13 POR DONDE INCLINAS TUS PASOS

  Por donde inclinas tus pasos, ¿has pensado si puedes resbalar?, ¡tienes que pensar!, porque no todo el camino se puede transitar, has de estar alerta para no tropezar, que se hace con facilidad, el dar a vuestros hermanos lo que no queréis que os den ellos; por esto es preferible andarlo despacio, porque cada cual ha de transitar el que tiene asignado, y aún tiempo para dejar un recuerdo satisfactorio de cómo supo vencer los obstáculos que a su paso encontró. Si lo andas despacio lo podrás examinar, y separar de tu lado todo lo que pueda hacerte resbalar, sin conseguir cancelar cuanto debes, que has de hacer con inmutabilidad y cautela para no dañarte y hacerlo a los demás que son tus hermanos y los has de respetar.

  Si eres hermano ignorante a esta bella doctrina, no la rechaces cuando te la presenten, no desprecies una cosa que no has comprendido.

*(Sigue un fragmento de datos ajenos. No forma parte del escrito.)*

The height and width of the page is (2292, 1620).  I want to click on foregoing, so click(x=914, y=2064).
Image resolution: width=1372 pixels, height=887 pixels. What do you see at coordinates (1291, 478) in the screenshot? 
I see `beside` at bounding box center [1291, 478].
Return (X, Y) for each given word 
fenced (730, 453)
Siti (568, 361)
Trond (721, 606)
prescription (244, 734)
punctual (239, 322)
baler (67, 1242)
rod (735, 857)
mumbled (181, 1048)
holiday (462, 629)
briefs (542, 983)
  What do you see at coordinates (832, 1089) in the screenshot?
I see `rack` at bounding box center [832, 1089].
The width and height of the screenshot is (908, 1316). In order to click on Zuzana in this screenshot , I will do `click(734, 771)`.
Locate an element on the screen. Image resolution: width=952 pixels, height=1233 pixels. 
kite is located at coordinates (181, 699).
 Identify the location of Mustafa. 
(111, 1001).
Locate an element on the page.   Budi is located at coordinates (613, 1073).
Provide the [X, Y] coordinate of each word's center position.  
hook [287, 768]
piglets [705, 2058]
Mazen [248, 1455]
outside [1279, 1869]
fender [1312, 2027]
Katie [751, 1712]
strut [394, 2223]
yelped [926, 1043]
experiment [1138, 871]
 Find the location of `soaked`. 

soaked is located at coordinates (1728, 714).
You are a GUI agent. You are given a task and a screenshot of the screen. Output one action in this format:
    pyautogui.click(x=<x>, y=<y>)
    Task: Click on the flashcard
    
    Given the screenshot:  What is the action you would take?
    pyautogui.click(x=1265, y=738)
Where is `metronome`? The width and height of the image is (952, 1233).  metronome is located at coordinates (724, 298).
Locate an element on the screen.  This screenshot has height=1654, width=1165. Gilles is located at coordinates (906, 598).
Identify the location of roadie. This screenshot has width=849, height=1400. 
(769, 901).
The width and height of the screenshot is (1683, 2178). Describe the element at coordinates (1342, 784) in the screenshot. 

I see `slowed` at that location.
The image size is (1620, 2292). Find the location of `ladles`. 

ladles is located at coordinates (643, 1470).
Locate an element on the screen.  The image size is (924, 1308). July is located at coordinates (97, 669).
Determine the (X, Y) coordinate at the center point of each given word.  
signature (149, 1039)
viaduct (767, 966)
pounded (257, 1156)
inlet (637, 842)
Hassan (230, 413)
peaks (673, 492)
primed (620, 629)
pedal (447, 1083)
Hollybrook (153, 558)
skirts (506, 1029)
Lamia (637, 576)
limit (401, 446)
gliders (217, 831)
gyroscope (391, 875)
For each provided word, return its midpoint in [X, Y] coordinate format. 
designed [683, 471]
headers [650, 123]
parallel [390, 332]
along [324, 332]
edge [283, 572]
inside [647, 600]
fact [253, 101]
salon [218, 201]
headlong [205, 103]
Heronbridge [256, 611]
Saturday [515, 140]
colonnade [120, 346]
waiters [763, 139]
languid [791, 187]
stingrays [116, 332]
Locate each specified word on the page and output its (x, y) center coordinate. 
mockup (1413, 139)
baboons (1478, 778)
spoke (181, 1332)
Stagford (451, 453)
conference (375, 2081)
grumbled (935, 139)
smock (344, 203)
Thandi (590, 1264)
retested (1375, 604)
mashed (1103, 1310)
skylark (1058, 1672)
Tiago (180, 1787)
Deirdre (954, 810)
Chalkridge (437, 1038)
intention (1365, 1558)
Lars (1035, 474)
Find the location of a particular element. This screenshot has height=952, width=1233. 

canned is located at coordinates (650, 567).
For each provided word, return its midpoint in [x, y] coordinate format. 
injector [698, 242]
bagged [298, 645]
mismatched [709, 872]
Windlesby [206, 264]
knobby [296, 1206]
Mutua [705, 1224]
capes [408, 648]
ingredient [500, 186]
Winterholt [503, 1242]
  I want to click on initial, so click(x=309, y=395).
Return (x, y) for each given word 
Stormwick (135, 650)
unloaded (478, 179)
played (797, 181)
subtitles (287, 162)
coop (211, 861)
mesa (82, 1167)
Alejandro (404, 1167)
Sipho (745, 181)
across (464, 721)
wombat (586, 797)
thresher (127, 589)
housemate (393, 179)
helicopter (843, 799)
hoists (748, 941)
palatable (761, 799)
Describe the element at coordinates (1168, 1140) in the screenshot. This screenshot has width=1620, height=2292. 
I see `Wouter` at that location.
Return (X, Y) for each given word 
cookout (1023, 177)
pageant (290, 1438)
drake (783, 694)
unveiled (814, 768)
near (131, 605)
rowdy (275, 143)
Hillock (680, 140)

Estúdiala, medítala y así podrás comprenderlo, antes de dar el fallo. Es la doctrina del Cristo lo que yo te presento y la que has de seguir si quieres salvar el alma. ¿Tú sigues algo de lo que él nos enseñó para llamarte cristiano?, la humildad lo primero, y siguen sus buenas obras. El vino a enseñar el camino, y el que no practique lo enseñado por él no es cristiano ni ama a Dios a pesar de creer que puede tener punto de apoyo en ese creer.

  Procura dejarte guiar por el hermano guía que a tu lado llevas, ya que él, solo te aconseja seguir los hechos que te han de hacer elevar a Dios. No te importe que en ello hayas de humillar la materia que es cuando asciende tu espíritu, y solo a eso has venido al destierro, y no siempre eres valiente para hacerlo, porque en el mejor de los casos dejas al descubierto el yo superativo que en ti vive y palpita, y es cuando desciendes, lo que tanto trabajo te costó de ascender. Por eso llevas tantos siglos con ese vas y vienes, pues hasta aquí ha habido paso a los rebeldes a este destierro, mas ahora ya irás si no has sabido cumplir, a otro mundo peor, y por el sufrimiento que pasarás te despojarás de todo cuanto en otros mundos te cargaste, que son cuantas imperfecciones te impiden elevarte y dejar el destierro definitivamente.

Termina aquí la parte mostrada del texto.